I remember Dad when he got up to work, a cup of coffee handed to him by me. His going into the bathroom to shave and my watching him and learning how to do it, occasionally some shaving cream smeared on the end of my nose. I remember his descending down the two flight of stairs on his way to work in the New York Laboratory and Supply Company, his lunch Mom prepared in a brown paper bag snug under his arm, his NY Daily news in his hands and his gray fedora propped tightly on his head.

Playing on the street after homework and school, waiting for Dad to come home from work, the signal I had to go upstairs to eat dinner, his walk along the sidewalks of Hull Street, the NY Journal American, folded under his arm.
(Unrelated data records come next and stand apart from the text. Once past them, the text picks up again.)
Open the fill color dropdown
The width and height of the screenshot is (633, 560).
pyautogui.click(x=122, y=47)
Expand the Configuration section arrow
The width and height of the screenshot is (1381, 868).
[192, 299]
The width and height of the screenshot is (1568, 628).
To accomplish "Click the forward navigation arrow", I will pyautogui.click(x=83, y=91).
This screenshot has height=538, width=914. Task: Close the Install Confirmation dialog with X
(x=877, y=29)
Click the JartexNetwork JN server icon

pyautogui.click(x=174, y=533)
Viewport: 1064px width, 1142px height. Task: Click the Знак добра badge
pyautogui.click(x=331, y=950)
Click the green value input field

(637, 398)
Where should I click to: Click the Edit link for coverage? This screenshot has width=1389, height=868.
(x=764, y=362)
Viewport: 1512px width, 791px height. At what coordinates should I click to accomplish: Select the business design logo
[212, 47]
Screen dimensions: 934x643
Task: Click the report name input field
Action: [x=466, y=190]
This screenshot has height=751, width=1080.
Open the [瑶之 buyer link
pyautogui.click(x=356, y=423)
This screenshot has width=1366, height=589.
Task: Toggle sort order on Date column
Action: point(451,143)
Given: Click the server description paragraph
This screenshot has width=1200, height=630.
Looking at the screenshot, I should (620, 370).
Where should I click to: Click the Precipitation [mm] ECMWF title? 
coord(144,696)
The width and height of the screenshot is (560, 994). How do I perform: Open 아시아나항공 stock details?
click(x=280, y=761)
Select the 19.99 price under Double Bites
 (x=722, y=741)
Racing upstairs I would seek the newspaper to read the comics with my older sister while smelling mom's cooking.

But of course, all those memories pale in comparison to his wonderful awkwardness in places like church, or anywhere he wished not to be, Mom giving him Hell because wearing a tie was not his thing, as it sat loosely around his neck, shirt collar opened.

He used to tell me stories about his growing up, stories about himself and his siblings, and the trials and tribulations of Italian parents trying to make life better. Some stories had me enraptured by the characters he mentioned, people like Happy Mione and Murder Incorporated, his own brush with the police when he and his young friends hid on a rooftop and rained firecrackers down on the men in blue, and how they chased the young rascals but never caught them.

Many a time he would hear of someone he knew who was, for instance, a widow, on hard times and in need of some help, to paint a house of fix a light or build or repair something. He would collect me from my childhood and off we went to do the work, gratis. That was Dad.

Happy Birthday, Dad! I miss you and most of all, thanks, I love you.